Spokane man sentenced to 20 years in prison for human trafficking charges

“Softball-sized welts” on her head, cracked ribs and countless fat lips and black eyes.

Those were some of the physical injuries one victim said Seth Randles inflicted upon her.

Randles, 37, of Spokane, was sentenced Thursday in U.S. District Court to 20 years in prison for human trafficking charges.

Randles agreed to plead guilty in 2019 to two counts of enticement to travel to engage in human trafficking. U.S. District Court Judge Stanley Bastian sentenced Randles on Thursday to the maximum sentence available in the plea agreement. Randles will be given credit for about four years of time served.

“That sentence is necessary to protect women in the community, girls in the community,” Assistant U.S. Attorney David Herzog told the court.

Randles’ attorney, Amy Rubin, asked for the low end of the sentence, 11 years.

In December 2019, Randles acknowledged in court that he drove a woman, identified as “Victim A,” to Wenatchee in 2009 and then charged a client to have sex with her before keeping some of the money.

Randles also said he drove a woman, identified as “Victim M,” from his home in Spokane to Boise to do the same thing in 2013. He said he took part of the money from her.

According to court records, FBI agent Ian Burns began an investigation in 2019 after a woman said she had been a victim for the past two years of sex trafficking by Randles.
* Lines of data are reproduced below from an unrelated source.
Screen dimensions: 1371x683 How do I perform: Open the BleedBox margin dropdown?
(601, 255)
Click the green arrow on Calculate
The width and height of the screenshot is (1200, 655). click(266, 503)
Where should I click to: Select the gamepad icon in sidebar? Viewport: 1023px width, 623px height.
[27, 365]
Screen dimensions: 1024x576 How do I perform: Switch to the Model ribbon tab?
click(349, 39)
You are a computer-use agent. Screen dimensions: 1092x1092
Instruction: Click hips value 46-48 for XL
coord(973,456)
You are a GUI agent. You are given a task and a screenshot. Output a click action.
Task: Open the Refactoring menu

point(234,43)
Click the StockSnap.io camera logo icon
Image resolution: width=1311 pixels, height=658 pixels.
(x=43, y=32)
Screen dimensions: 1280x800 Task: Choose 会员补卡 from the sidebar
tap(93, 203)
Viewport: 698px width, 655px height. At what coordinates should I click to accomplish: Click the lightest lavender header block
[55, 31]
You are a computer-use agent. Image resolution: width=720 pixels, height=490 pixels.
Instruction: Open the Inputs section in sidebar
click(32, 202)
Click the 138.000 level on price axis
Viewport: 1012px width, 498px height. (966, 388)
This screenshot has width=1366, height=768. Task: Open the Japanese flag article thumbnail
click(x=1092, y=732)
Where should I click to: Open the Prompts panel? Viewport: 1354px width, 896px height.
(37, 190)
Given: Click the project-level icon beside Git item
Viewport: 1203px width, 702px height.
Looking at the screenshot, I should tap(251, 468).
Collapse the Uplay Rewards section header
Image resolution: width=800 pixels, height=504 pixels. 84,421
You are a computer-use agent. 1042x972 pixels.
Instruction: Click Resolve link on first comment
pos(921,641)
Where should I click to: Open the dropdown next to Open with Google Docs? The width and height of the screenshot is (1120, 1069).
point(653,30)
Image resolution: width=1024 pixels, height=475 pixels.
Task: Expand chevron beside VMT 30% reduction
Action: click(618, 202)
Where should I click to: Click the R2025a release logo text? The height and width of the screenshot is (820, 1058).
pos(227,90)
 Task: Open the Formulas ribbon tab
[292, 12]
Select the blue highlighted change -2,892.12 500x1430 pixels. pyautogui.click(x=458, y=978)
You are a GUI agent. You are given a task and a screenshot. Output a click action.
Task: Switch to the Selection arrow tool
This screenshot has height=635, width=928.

The woman told investigators that Randles used a two-story townhouse on the 400 block of Dalke Avenue in Spokane “as a base of operation where he would sexually traffic women,” the agent wrote.

The victim said Randles would take photographs of her and two other women and post them on a website for trafficking.

“The victim reported that she performed sex acts at the residence for money, which was then collected by Randles,” Burns wrote. “The victim reported that Randles would violently attack her if she did not comply.”

According to charging documents related to the case, Randles “frequently supervised his victims’ commercial sex acts, which normally occurred on the first floor of his residence,” Herzog wrote.

According to Herzog’s sentencing document, there were at least six victims of Randles’ trafficking and, by Randles’ own admission, Randles has had no other source of income besides trafficking since 2009.

Herzog said Thursday that a minor, “Victim S,” was being trafficked by Randles in 2009. That victim and Randles have a child together.

Through tears, Victim M described several beatings in court Thursday that allegedly came at the hands of Randles.

She said he whipped her with hangers and belts that left welts; stomped on her to the point of cracked ribs, where she could not breathe and get out of bed for days; punched her in the jaw so hard it cracked a tooth that needed to be removed; and beat her head and face so hard it resulted in hearing loss and face paralysis on one side.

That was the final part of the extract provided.